Start of EXTRACTED INFORMATION

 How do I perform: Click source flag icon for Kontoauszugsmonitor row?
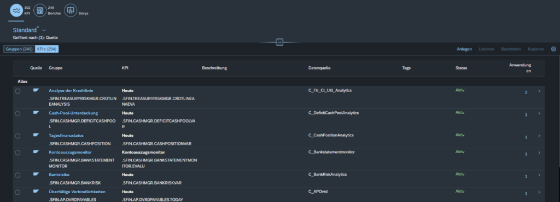(x=36, y=152)
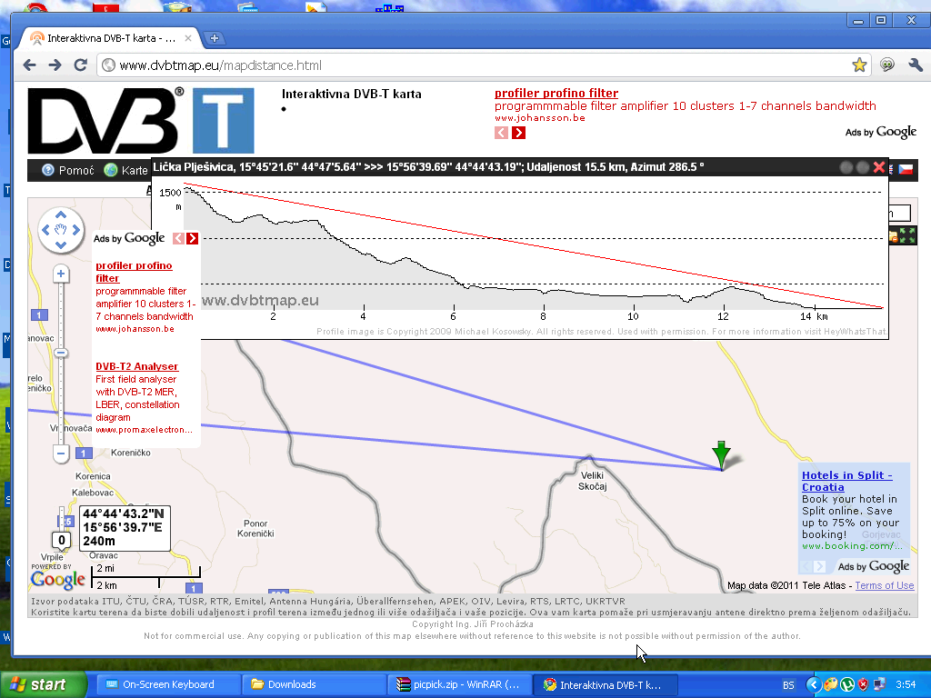Viewport: 931px width, 698px height.
Task: Open the Chrome wrench settings menu
Action: pos(915,65)
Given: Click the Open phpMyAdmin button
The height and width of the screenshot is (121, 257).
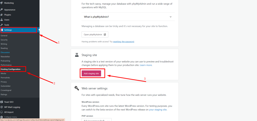Looking at the screenshot, I should pos(95,34).
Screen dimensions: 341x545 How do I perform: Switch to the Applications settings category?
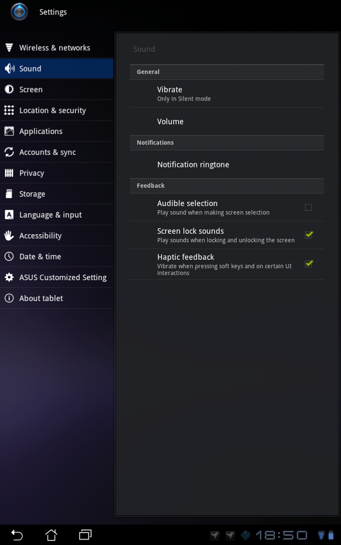pyautogui.click(x=41, y=131)
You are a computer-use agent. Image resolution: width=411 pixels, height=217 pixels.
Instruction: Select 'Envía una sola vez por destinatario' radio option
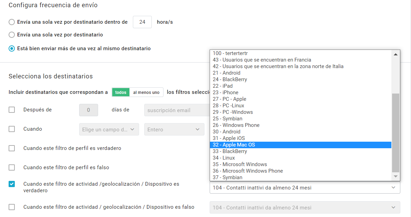pyautogui.click(x=12, y=35)
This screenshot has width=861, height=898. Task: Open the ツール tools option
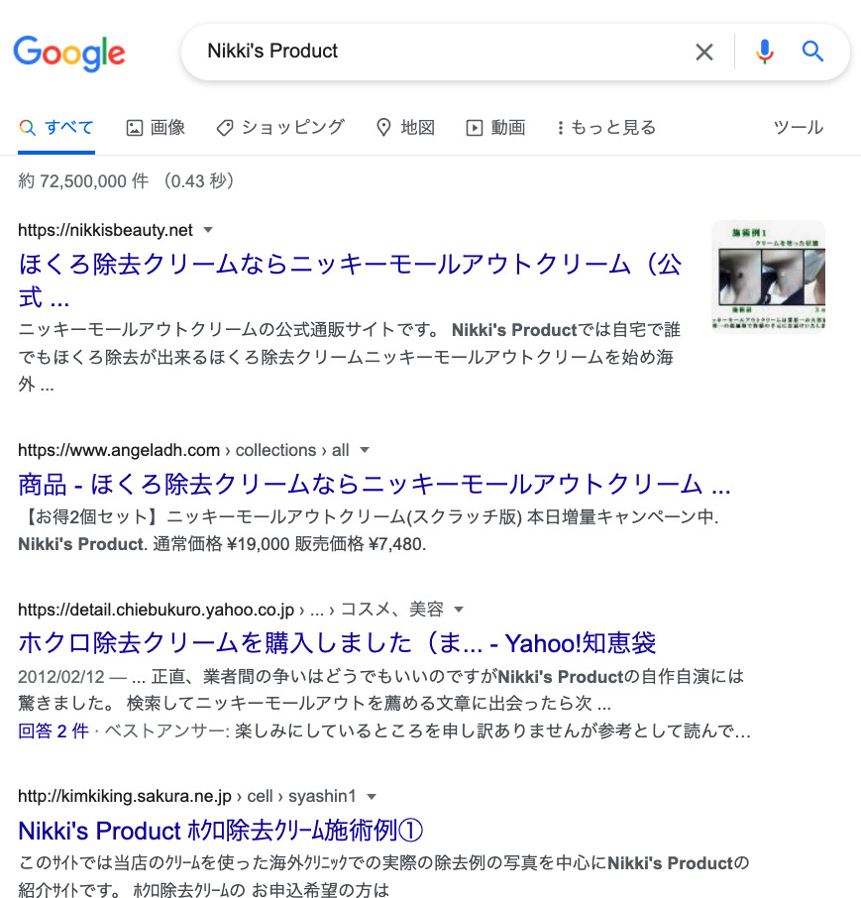click(x=798, y=127)
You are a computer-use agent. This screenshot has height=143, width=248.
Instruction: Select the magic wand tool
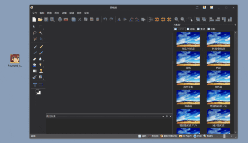41,33
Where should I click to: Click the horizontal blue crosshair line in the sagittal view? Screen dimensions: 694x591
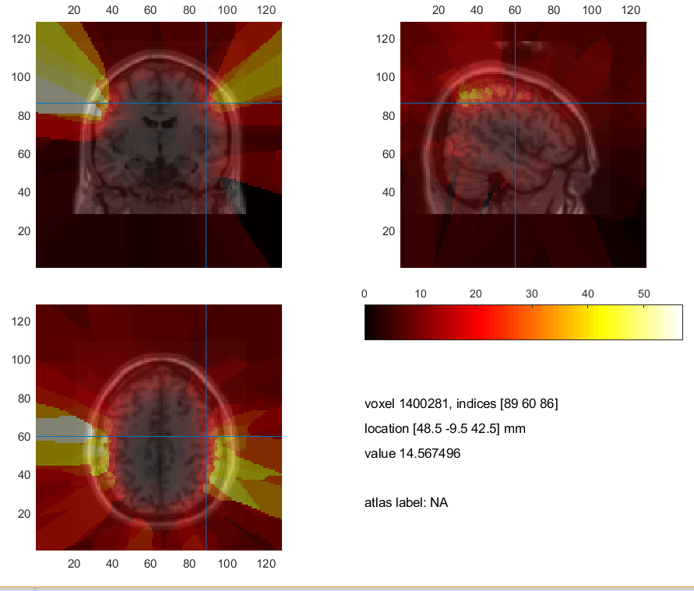coord(592,104)
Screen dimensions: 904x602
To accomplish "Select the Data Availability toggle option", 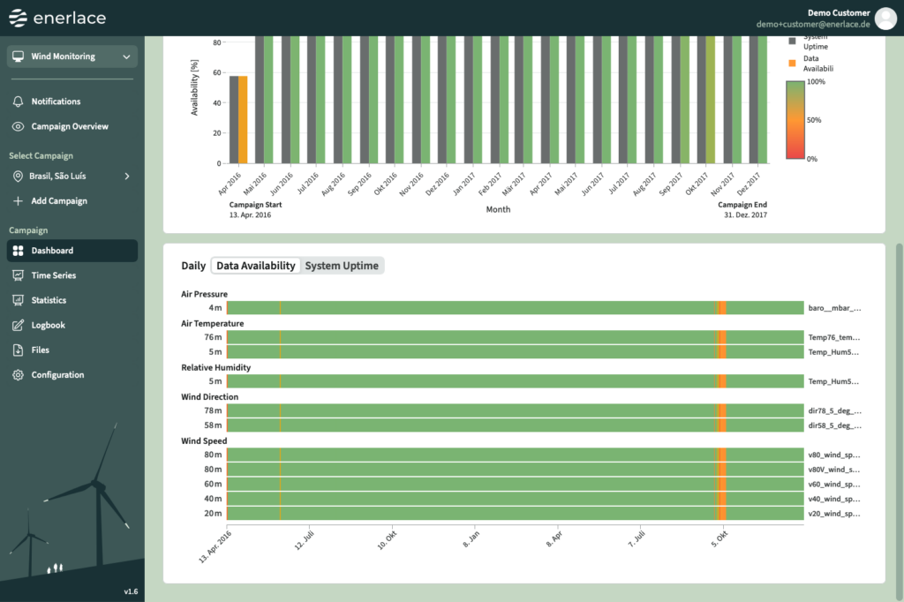I will click(256, 266).
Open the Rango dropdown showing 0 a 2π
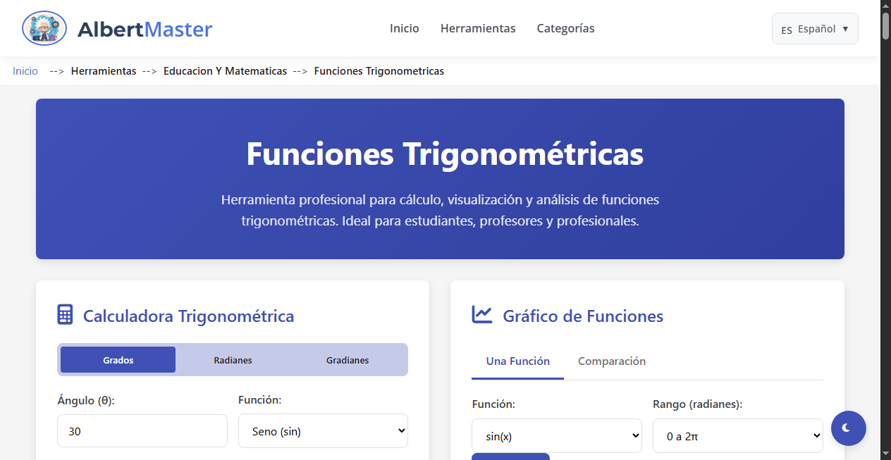Screen dimensions: 891x460 click(x=737, y=435)
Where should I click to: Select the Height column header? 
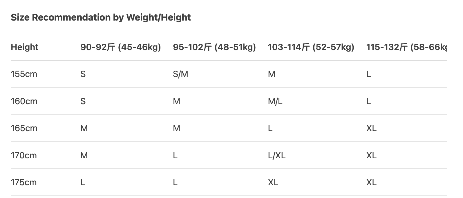click(25, 47)
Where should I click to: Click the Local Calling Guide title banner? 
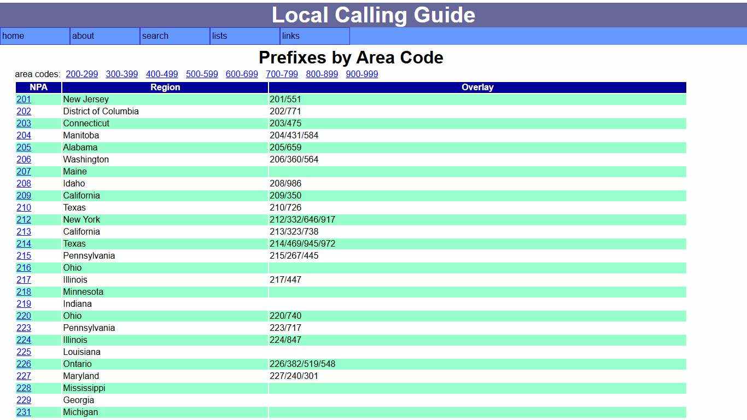click(374, 15)
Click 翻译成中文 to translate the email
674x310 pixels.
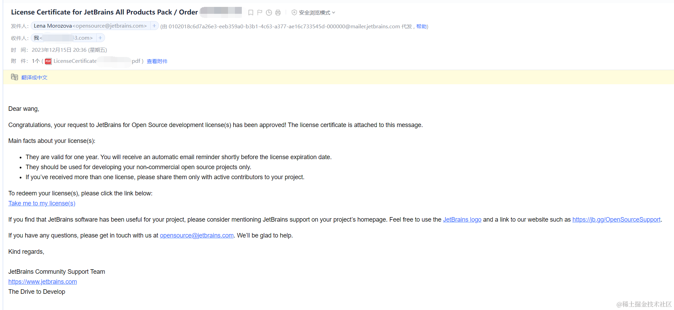pyautogui.click(x=34, y=78)
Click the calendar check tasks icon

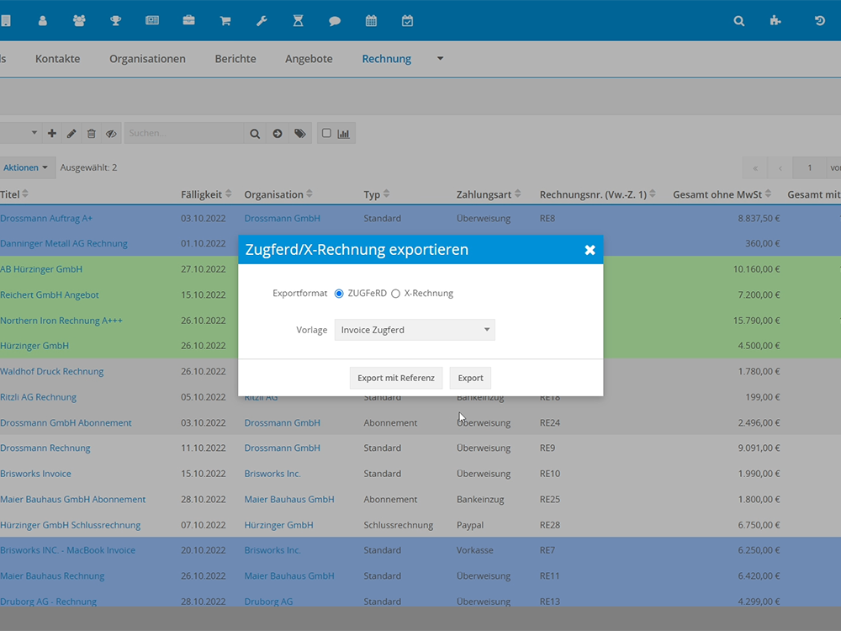tap(407, 21)
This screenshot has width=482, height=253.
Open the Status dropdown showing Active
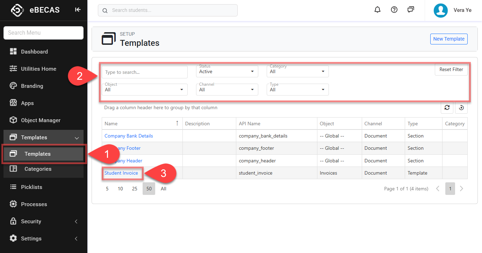point(227,72)
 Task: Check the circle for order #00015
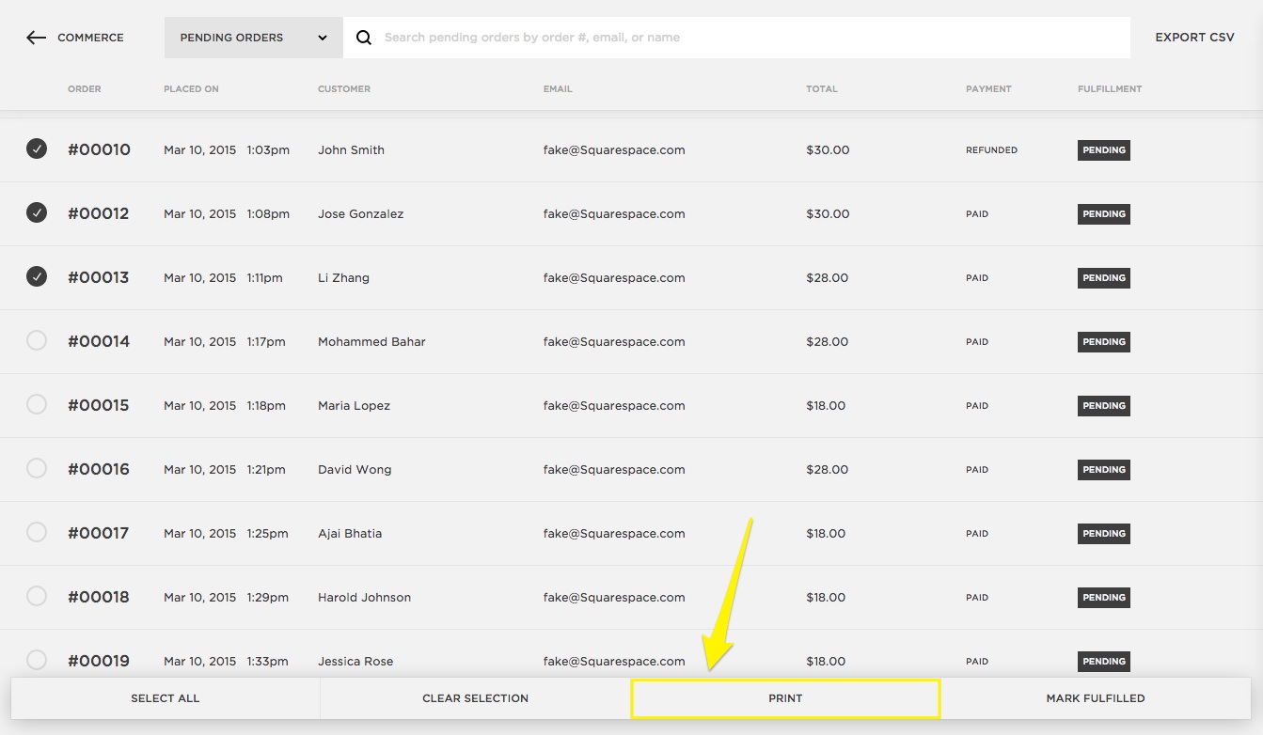click(x=36, y=404)
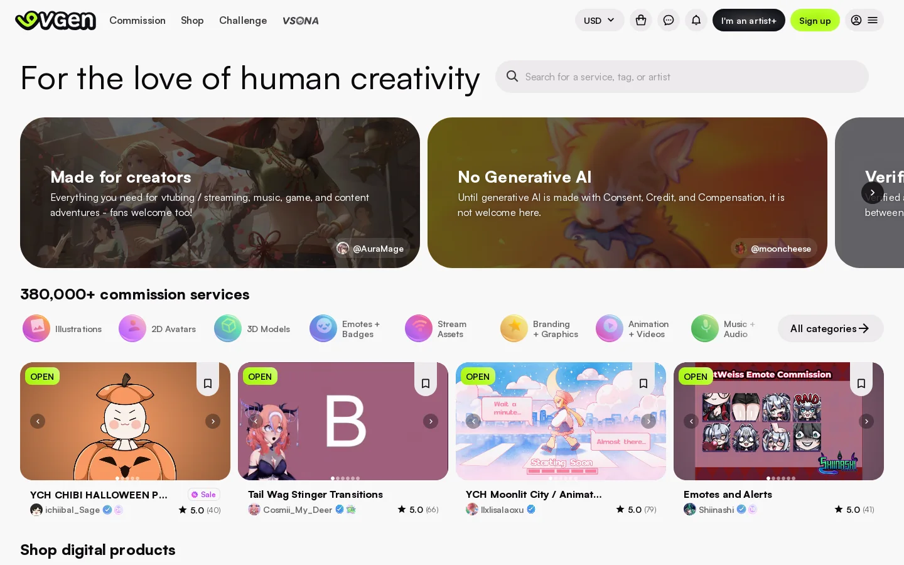Go to the Challenge page

243,20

End of EXTRACTED INFORMATION

> **WHAT IS REQUIRED**:
From the material above, return every line that contains "computer".

> **OUTPUT OF THE EXERCISE**:
You are a computer-use agent. Image resolution: width=411 pixels, height=217 pixels.
You are a computer-use agent. This screenshot has height=143, width=248.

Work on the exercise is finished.